Jean-Paul Sartre was one of the first global public intellectuals, famous for his popular existentialist philosophy, his works of fiction, and his rivalry with Albert Camus.
Jean-Paul Sartre was one of my favorites when I was an undergraduate. I enjoyed his novels and plays, and his great essay “Existentialism as Humanism. “ And I once even read a good bit of Being and Nothingness, his 700 page magnum opus.
So what did Sartre mean by saying that we are radically free, and that we are condemned to be free? And what is existentialism?
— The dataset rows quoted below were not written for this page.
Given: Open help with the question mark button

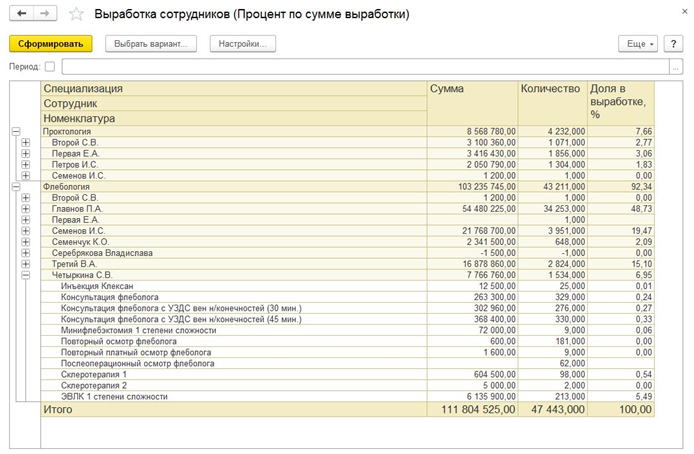Looking at the screenshot, I should tap(674, 44).
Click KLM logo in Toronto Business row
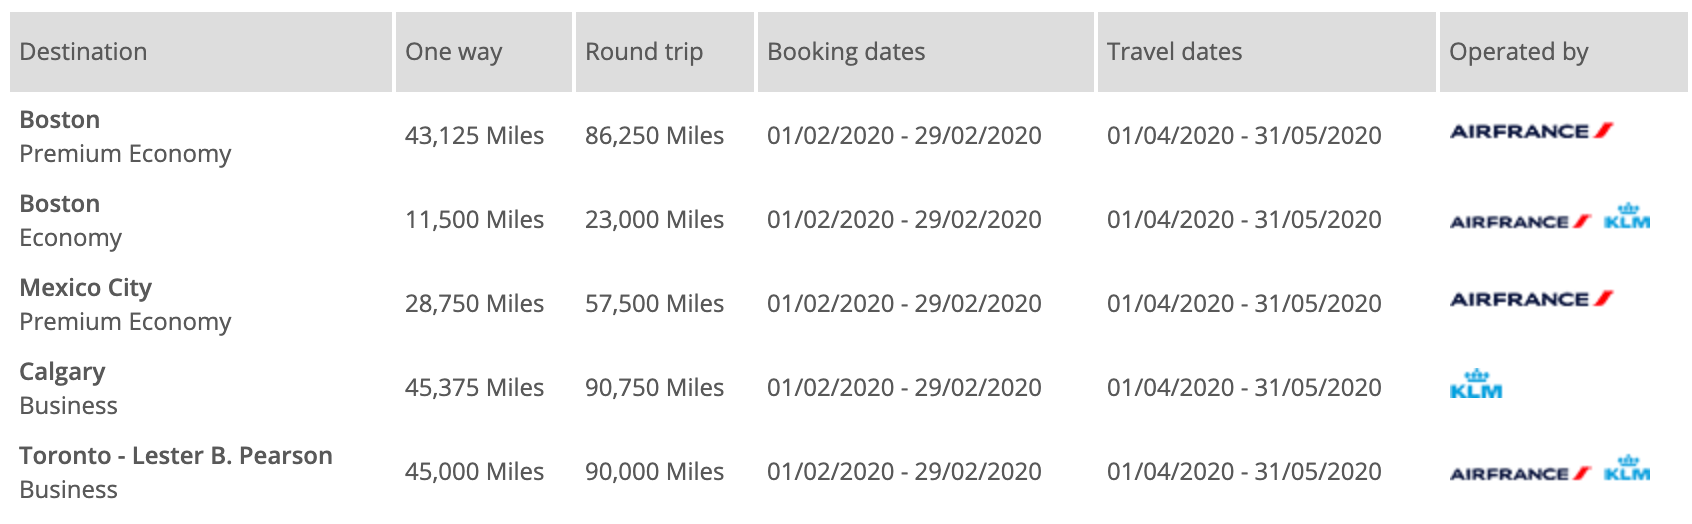The image size is (1692, 524). click(x=1627, y=470)
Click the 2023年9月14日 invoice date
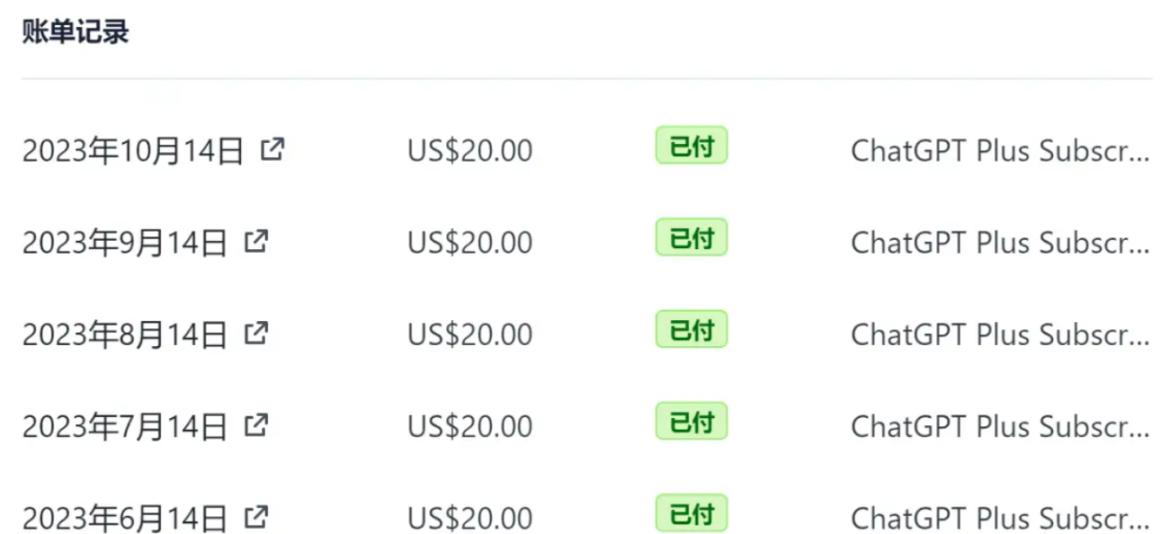Image resolution: width=1161 pixels, height=534 pixels. tap(124, 243)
This morning I made the decision to come to work on Philosophy Talk, rather than turn over and go back to sleep. Now I couldn't’ decide to change the past --- say go back and change the Philosophy Talk schedule, so that I had another day before I had to prepare. That’s was given, fixed. And a lot of other things are given so I couldn’t do anything about. This is what Sartre calls the facticity of the in-itself, by the way.
Nothing given, however, dictated what I would decide. I couldn’t count on the laws of nature or God to get me out of bed. I had to make the decision. I am a for-itself, a consciousness, not an in-itself, like a rock. I am condemned to be radically free.
But, I might say, I promised to work on philosophy talk this morning. I live up to my promises, that’s part of my nature, part of who and what I am. So I couldn’t, really, do anything but get out of bed and get to work. That's how it seemed.
Wrong, Sartre would say. I couldn’t both roll over and go back to sleep and fulfill my promise. But I could roll over and go back to sleep, and thereby break my promise. My promise in the past, so this morning it was part of the facticity of the in-itself. But my decision to get ready for Philosophy Talk was not. I had to decide, and there was nothing in the world, as it had developed up to the moment of decision, that forced me to decide to get out of bed. That decision hadn’t been made; I had to make it.
But still, that wouldn't it have been contrary to my nature, to what I am, to just roll over and ignore my obligations?
Sartre would say that I am trying to escape from freedom. There is no essential nature that fixes who I are and what I do. My decisions and actions define my nature, not the other way around. As Sartre says, “existence precedes essence”.
Existentialism is sort of a generalization of all of this. Not only each individual, but humankind in general, creates its own nature. God didn’t determine the essence of humanity --- Sartre was an atheist. And biology doesn’t fix the nature of humanity in many important ways. It fixes the way we digest things and gives us the ability to perceive and move our bodies in various ways. But it doesn’t settle what is right and what is wrong; that’s done by human decisions.
But still, even atheists believe can believe in an objective realm of values. Our freedom extends only so far. Human decisions don’t determine that 2 + 2 = 4, or the pi is an irrational number, and that remains the case even if there is no God. And human decisions they don’t determine that genocide is wrong and keeping one’s promises is right. Those things are given, aren’t they?
But according to Sartre, there is no objective realm of values that fixes the nature of right and wrong. This is the way that his existentialism differs from other versions of secular humanism. It’s all up to us. For humankind as well as for each individual, existence precedes essence. Objective values are just one more way of trying to escape from freedom.
It’s not so easy to put the various sides of Sartre together. He is famous for being part of the French Resistance, fighting Nazi-ism in every way he could. Could he really have really dared all risk all to fight this evil, if he didn’t really think it was objectively evil? Could he really think that it was his decision to fight Naziism, that made it evil? Was slavery OK, until humans decided it was not OK?
It’s all a bit hard to swallow. Still, I think he may be right. I guess I’m condemned to decide whether I am an existentialist or not.